> [WHAT YOU ARE ASKED TO DO]: Each record must be written out again exactly. Skip any picture it contains.

[Data entries]
○ ○ ○ ○ ○

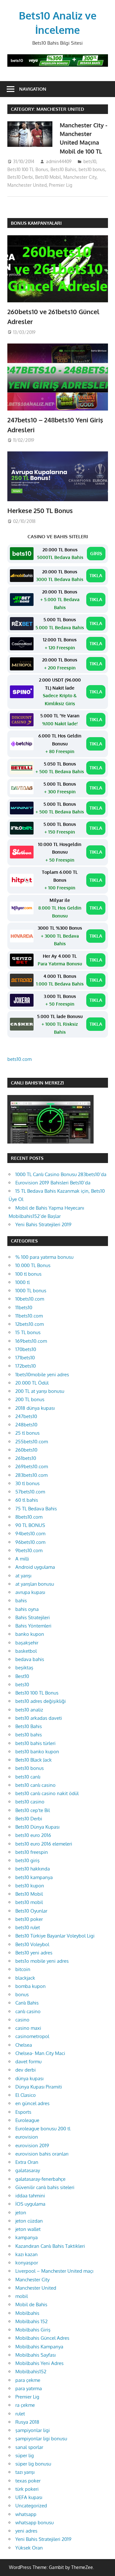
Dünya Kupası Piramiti (38, 2087)
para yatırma (28, 2388)
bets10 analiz (29, 1710)
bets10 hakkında (32, 1869)
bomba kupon (30, 1986)
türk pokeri (27, 2489)
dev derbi (25, 2070)
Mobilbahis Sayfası (35, 2355)
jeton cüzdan (29, 2221)
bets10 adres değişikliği (40, 1701)
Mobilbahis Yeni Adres (39, 2363)
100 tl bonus (28, 1274)
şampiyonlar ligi (32, 2430)
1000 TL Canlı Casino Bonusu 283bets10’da (60, 1174)
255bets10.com (31, 1442)
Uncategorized (31, 2506)
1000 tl (22, 1282)
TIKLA (95, 575)
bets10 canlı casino (35, 1785)
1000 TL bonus (30, 1291)
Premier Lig (60, 185)
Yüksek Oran (29, 2548)
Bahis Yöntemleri (33, 1626)
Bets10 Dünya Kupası (37, 1827)
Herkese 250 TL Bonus (40, 510)
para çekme (27, 2380)
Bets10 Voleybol (32, 1944)
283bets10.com (31, 1475)
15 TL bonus (28, 1332)
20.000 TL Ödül (32, 1383)
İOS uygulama (30, 2204)
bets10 (89, 161)
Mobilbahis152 (30, 2371)
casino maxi (28, 2028)
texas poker (28, 2481)
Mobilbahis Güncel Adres (42, 2338)
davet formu (28, 2062)
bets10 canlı (27, 1777)
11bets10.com (29, 1316)
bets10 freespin (31, 1852)
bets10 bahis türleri (35, 1743)
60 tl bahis (26, 1500)
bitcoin (22, 1969)
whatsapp (25, 2514)
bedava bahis (29, 1659)
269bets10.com (31, 1466)
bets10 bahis (28, 1735)
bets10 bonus (92, 169)
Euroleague (27, 2120)
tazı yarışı (24, 2472)
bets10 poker (29, 1919)
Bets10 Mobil (48, 177)
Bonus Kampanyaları (36, 223)
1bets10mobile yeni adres (42, 1374)
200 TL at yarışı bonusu (39, 1391)
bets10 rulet (27, 1927)
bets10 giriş (27, 1860)
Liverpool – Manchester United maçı (54, 2271)
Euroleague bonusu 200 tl (42, 2129)
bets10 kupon (29, 1886)
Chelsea (23, 2045)
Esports (23, 2112)
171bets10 (25, 1358)
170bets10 (25, 1349)
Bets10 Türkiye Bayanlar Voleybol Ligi (55, 1936)
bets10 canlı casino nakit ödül (47, 1793)
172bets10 (25, 1366)
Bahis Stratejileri (32, 1617)
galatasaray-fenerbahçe (40, 2179)
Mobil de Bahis (31, 2304)
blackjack (25, 1978)
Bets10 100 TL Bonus (27, 169)
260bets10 (26, 1450)
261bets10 (25, 1458)
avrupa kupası (30, 1592)
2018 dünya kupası (35, 1408)
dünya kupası (29, 2078)
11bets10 (23, 1307)
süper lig (24, 2455)
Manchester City (79, 177)
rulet (20, 2414)
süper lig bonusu (33, 2464)
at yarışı (23, 1576)
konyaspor (26, 2263)
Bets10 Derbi (20, 177)
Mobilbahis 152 (31, 2321)
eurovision (26, 2137)
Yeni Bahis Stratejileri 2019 (43, 1224)
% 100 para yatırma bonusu (44, 1257)
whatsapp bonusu (34, 2522)
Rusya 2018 (27, 2422)
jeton (20, 2213)
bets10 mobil (29, 1902)
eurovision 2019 (32, 2145)
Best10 (22, 1676)
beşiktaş (24, 1668)
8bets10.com (28, 1517)
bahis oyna (27, 1609)
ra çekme (25, 2405)
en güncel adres (32, 2103)
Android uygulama (35, 1567)
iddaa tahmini (30, 2196)
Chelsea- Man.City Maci (40, 2053)
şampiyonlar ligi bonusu (41, 2439)
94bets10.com (30, 1533)
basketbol (26, 1651)
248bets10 (26, 1425)
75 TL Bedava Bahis (36, 1509)
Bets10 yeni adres (33, 1953)
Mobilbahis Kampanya (39, 2347)
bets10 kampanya (34, 1877)
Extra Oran (26, 2162)
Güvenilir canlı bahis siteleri (44, 2187)
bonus (22, 1994)
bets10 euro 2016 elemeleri (43, 1844)
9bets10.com (28, 1550)
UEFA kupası (28, 2497)
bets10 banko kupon (37, 1752)
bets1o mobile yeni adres (42, 1961)
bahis (21, 1601)
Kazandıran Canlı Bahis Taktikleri (50, 2246)
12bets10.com (29, 1324)
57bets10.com (30, 1492)
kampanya (26, 2237)
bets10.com (19, 1059)
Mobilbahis (27, 2313)
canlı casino (28, 2011)
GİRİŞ (96, 553)
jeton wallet (28, 2229)
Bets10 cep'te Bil (32, 1810)
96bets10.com (30, 1542)
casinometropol (32, 2036)
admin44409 (59, 161)
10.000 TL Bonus (32, 1265)
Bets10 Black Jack (33, 1760)
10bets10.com (29, 1299)
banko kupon (29, 1634)
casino (22, 2020)
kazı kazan (26, 2254)
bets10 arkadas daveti (38, 1718)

○ ○ ○ ○ ○

> [TASK ANSWER]:
Dünya Kupası Piramiti (38, 2087)
para yatırma (28, 2388)
bets10 analiz (29, 1710)
bets10 hakkında (32, 1869)
bomba kupon (30, 1986)
türk pokeri (27, 2489)
dev derbi (25, 2070)
Mobilbahis Sayfası (35, 2355)
jeton cüzdan (29, 2221)
bets10 adres değişikliği (40, 1701)
Mobilbahis Yeni Adres (39, 2363)
100 tl bonus (28, 1274)
şampiyonlar ligi (32, 2430)
1000 TL Canlı Casino Bonusu 283bets10’da (60, 1174)
255bets10.com (31, 1442)
Uncategorized (31, 2506)
1000 tl (22, 1282)
TIKLA (95, 575)
bets10 canlı casino (35, 1785)
1000 TL bonus (30, 1291)
Premier Lig (60, 185)
Yüksek Oran (29, 2548)
Bahis Yöntemleri (33, 1626)
Bets10 Dünya Kupası (37, 1827)
Herkese 250 TL Bonus (40, 510)
para çekme (27, 2380)
Bets10 Voleybol (32, 1944)
283bets10.com (31, 1475)
15 TL bonus (28, 1332)
20.000 TL Ödül (32, 1383)
İOS uygulama (30, 2204)
bets10 (89, 161)
Mobilbahis152 (30, 2371)
casino maxi (28, 2028)
texas poker (28, 2481)
Mobilbahis Güncel Adres (42, 2338)
davet formu (28, 2062)
bets10 canlı (27, 1777)
11bets10.com (29, 1316)
bets10 freespin (31, 1852)
bets10 bahis türleri (35, 1743)
60 tl bahis (26, 1500)
bitcoin (22, 1969)
whatsapp (25, 2514)
bedava bahis (29, 1659)
269bets10.com (31, 1466)
bets10 bahis (28, 1735)
bets10 bonus (92, 169)
Euroleague (27, 2120)
tazı yarışı (24, 2472)
bets10 poker (29, 1919)
Bets10 Mobil (48, 177)
Bonus Kampanyaları (36, 223)
1bets10mobile yeni adres (42, 1374)
200 TL at yarışı bonusu (39, 1391)
bets10 rulet (27, 1927)
bets10 giriş (27, 1860)
Liverpool – Manchester United maçı (54, 2271)
Euroleague bonusu 200 tl (42, 2129)
bets10 kupon (29, 1886)
Chelsea (23, 2045)
Esports (23, 2112)
171bets10 (25, 1358)
170bets10 (25, 1349)
Bets10 Türkiye Bayanlar Voleybol Ligi (55, 1936)
bets10 canlı casino nakit ödül (47, 1793)
172bets10 (25, 1366)
Bahis Stratejileri (32, 1617)
galatasaray-fenerbahçe (40, 2179)
Mobil de Bahis (31, 2304)
blackjack (25, 1978)
Bets10 100 TL Bonus (27, 169)
260bets10 (26, 1450)
261bets10 (25, 1458)
avrupa kupası (30, 1592)
2018 dünya kupası (35, 1408)
dünya kupası (29, 2078)
11bets10 (23, 1307)
süper lig (24, 2455)
Manchester City (79, 177)
rulet (20, 2414)
süper lig bonusu (33, 2464)
at yarışı (23, 1576)
konyaspor (26, 2263)
Bets10 Derbi (20, 177)
Mobilbahis 152 (31, 2321)
eurovision (26, 2137)
Yeni Bahis Stratejileri 2019 (43, 1224)
% 100 para yatırma bonusu (44, 1257)
whatsapp bonusu (34, 2522)
Rusya 2018 (27, 2422)
jeton (20, 2213)
bets10 mobil (29, 1902)
eurovision 2019 (32, 2145)
Best10 (22, 1676)
beşiktaş (24, 1668)
8bets10.com (28, 1517)
bahis oyna (27, 1609)
ra çekme (25, 2405)
en güncel adres (32, 2103)
Android uygulama (35, 1567)
iddaa tahmini (30, 2196)
Chelsea- Man.City Maci (40, 2053)
şampiyonlar ligi bonusu (41, 2439)
94bets10.com (30, 1533)
basketbol (26, 1651)
248bets10 (26, 1425)
75 TL Bedava Bahis (36, 1509)
Bets10 yeni adres (33, 1953)
Mobilbahis Kampanya (39, 2347)
bets10 kampanya (34, 1877)
Extra Oran (26, 2162)
Güvenilir canlı bahis siteleri (44, 2187)
bonus (22, 1994)
bets10 euro 2016 elemeleri (43, 1844)
9bets10.com (28, 1550)
UEFA kupası (28, 2497)
bets10 banko kupon (37, 1752)
bets1o mobile yeni adres (42, 1961)
bahis (21, 1601)
Kazandıran Canlı Bahis Taktikleri (50, 2246)
12bets10.com (29, 1324)
57bets10.com (30, 1492)
kampanya (26, 2237)
bets10.com (19, 1059)
Mobilbahis (27, 2313)
canlı casino (28, 2011)
GİRİŞ (96, 553)
jeton wallet (28, 2229)
Bets10 cep'te Bil (32, 1810)
96bets10.com (30, 1542)
casinometropol (32, 2036)
admin44409 (59, 161)
10.000 TL Bonus (32, 1265)
Bets10 Black Jack (33, 1760)
10bets10.com (29, 1299)
banko kupon (29, 1634)
casino (22, 2020)
kazı kazan (26, 2254)
bets10 arkadas daveti (38, 1718)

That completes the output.